> [Given text]:
▬▬▬▬▬▬

Enterprise: The BReach spoilers (really)


Don’t you remember? I killed him off in the second of my series of ENT teleplays, “Chef’s Revenge,” AKA “Pooch Snuff.” It followed “The Spotted Dick Affair” and preceded “The Day T’Pol Let One and Archer Smelled Something Funny–Again.”

Uh, uh, speaking of Chef…Where the hell is he?
:eek:

I just now got the email notification for this post.

Read the other Enterprise thread for context.

i’d send you email confirmation myself, except i’m burning…stuff to CD and DVD as well as downloading…stuff and it is slowing down my comp enough that i only have one window open. And i’m learning about how to make a dirty bomb on History Channel!

…and just now getting it for this one. Oy.

What is the “phasers cutting phasers” joke aboujt?

▬▬▬▬▬▬

> [Record excerpts]:
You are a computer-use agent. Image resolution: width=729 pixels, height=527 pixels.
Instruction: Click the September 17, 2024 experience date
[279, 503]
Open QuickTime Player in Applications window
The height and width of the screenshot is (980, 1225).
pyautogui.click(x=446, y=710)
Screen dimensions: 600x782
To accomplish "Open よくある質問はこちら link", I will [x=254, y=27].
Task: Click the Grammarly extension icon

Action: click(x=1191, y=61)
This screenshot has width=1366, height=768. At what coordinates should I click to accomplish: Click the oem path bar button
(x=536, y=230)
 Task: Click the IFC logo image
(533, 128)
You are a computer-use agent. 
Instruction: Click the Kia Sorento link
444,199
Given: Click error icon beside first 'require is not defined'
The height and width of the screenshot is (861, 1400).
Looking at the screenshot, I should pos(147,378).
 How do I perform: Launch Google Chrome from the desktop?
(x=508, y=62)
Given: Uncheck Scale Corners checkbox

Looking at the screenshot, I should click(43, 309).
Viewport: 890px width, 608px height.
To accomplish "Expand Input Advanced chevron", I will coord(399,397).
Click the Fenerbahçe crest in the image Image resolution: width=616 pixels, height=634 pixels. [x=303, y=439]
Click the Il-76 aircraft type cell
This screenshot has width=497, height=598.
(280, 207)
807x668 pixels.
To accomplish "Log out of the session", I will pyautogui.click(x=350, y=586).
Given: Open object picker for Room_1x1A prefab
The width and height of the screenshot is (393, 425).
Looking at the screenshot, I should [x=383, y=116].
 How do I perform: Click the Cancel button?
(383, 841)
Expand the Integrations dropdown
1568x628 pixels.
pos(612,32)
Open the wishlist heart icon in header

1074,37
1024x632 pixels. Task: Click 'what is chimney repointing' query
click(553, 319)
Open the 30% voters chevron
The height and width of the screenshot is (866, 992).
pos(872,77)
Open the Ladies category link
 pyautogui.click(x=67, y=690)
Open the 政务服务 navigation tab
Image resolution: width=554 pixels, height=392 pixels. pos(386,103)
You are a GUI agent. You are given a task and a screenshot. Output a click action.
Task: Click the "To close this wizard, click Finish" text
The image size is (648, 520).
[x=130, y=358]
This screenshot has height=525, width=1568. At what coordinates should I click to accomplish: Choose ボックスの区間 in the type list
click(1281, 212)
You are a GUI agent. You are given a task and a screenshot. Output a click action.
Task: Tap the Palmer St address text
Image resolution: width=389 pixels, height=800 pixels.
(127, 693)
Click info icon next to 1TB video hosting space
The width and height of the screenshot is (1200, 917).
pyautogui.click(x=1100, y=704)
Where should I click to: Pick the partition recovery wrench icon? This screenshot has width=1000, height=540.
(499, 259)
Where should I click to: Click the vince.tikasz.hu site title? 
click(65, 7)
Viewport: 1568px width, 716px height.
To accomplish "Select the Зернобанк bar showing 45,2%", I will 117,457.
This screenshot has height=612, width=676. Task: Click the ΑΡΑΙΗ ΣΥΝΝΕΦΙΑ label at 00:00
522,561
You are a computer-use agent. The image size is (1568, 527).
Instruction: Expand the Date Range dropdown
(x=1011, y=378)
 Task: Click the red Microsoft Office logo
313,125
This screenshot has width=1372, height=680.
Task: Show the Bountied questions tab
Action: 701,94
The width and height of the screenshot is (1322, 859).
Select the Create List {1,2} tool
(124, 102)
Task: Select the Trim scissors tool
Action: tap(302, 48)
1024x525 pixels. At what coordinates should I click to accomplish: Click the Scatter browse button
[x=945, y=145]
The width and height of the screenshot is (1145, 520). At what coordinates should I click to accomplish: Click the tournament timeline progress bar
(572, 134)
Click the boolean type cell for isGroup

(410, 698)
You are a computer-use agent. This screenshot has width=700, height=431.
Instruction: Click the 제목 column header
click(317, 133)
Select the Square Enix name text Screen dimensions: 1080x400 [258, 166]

▬▬▬▬▬▬

> [Directions]: Repeat everything in the Enterprise forum thread from "Read the other" down to "this one. Oy.". Rely only on the Enterprise forum thread, not on the listing.

> [Your solution]:
Read the other Enterprise thread for context.

i’d send you email confirmation myself, except i’m burning…stuff to CD and DVD as well as downloading…stuff and it is slowing down my comp enough that i only have one window open. And i’m learning about how to make a dirty bomb on History Channel!

…and just now getting it for this one. Oy.